**** MATERIAL FOR THIS TASK

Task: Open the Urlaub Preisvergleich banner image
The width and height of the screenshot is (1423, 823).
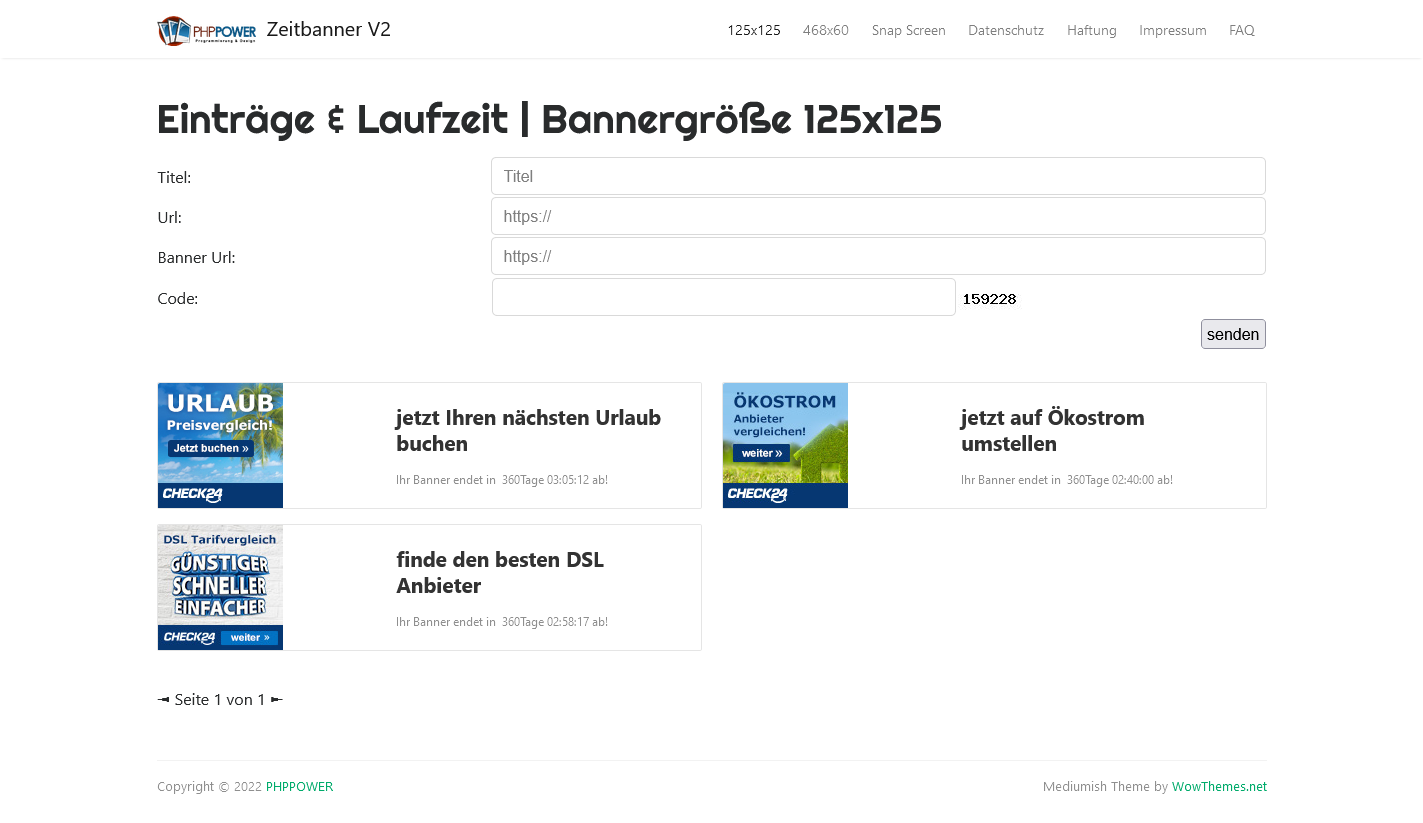Action: click(220, 445)
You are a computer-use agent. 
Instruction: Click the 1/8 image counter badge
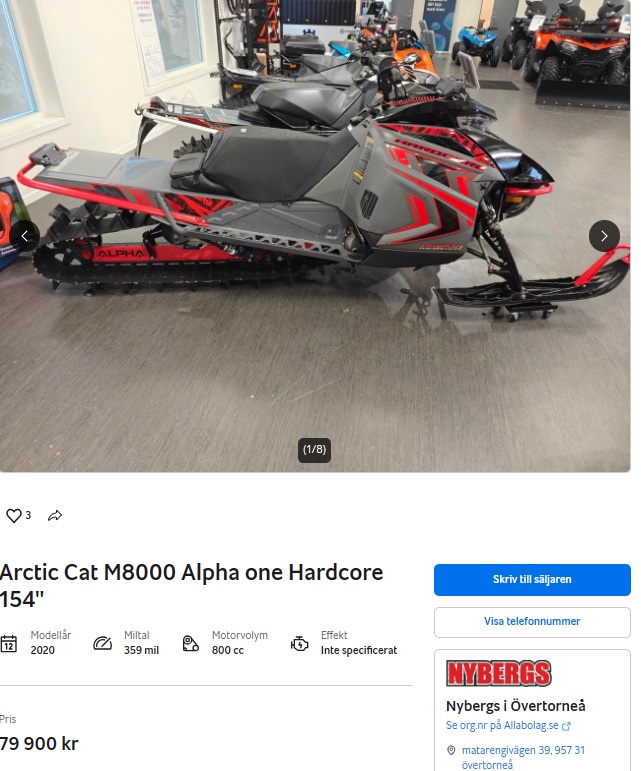[314, 449]
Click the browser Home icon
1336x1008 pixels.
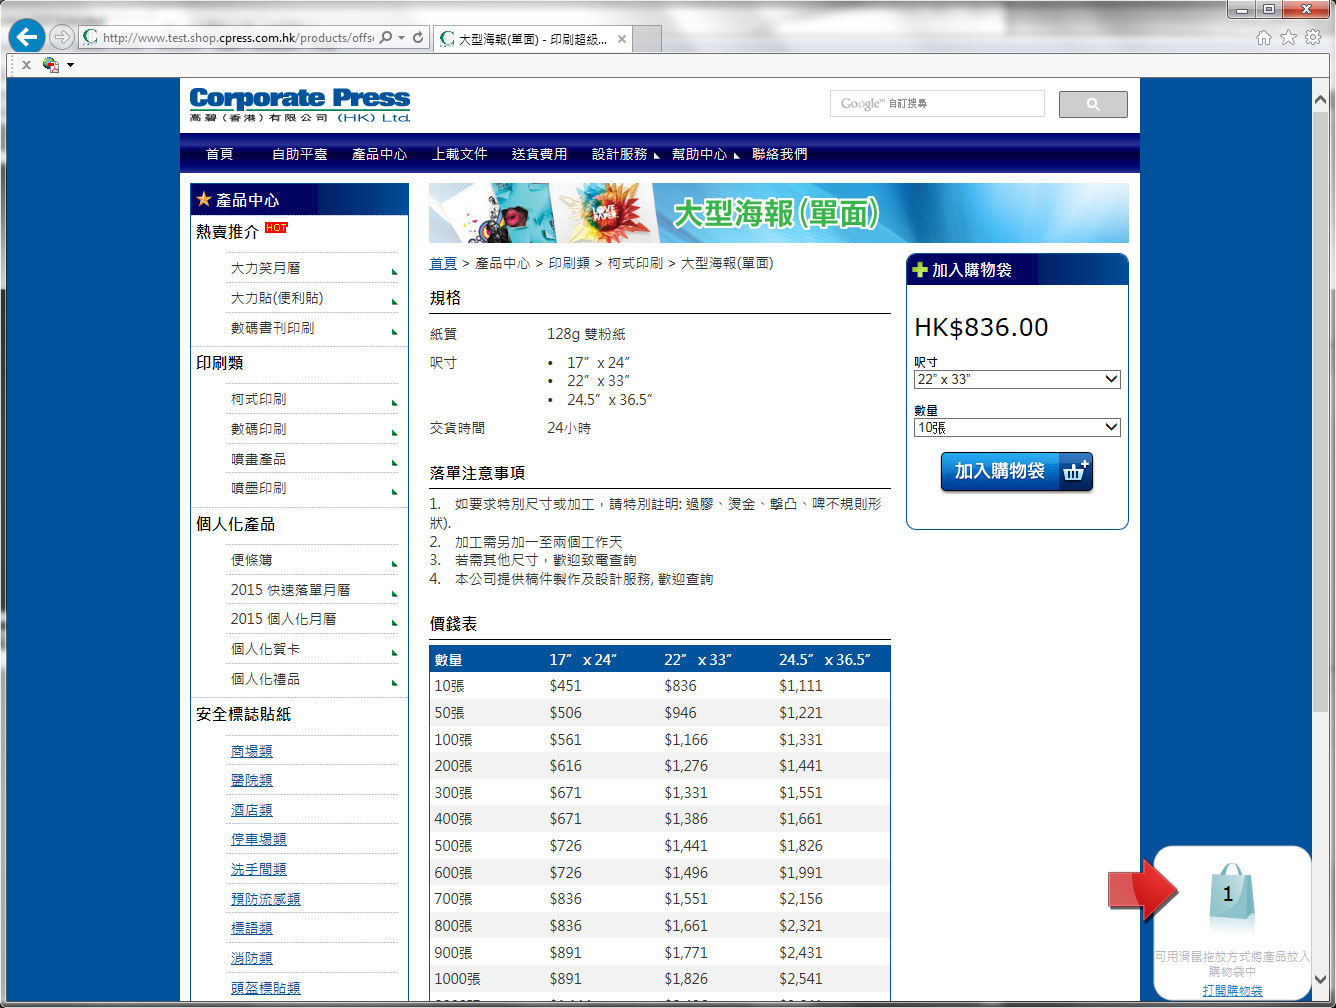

********

**YOUR INSTRUCTIONS**.
Extract only the lines from the one that contains "The width and" through the end of the records, inclusive, and omit every picture.

**EXERCISE ANSWER**.
The width and height of the screenshot is (1423, 823).
Action: click(220, 445)
You are a computer-use agent. 
Instruction: Click the 1/8 image counter badge
[314, 449]
Click the browser Home icon
1336x1008 pixels.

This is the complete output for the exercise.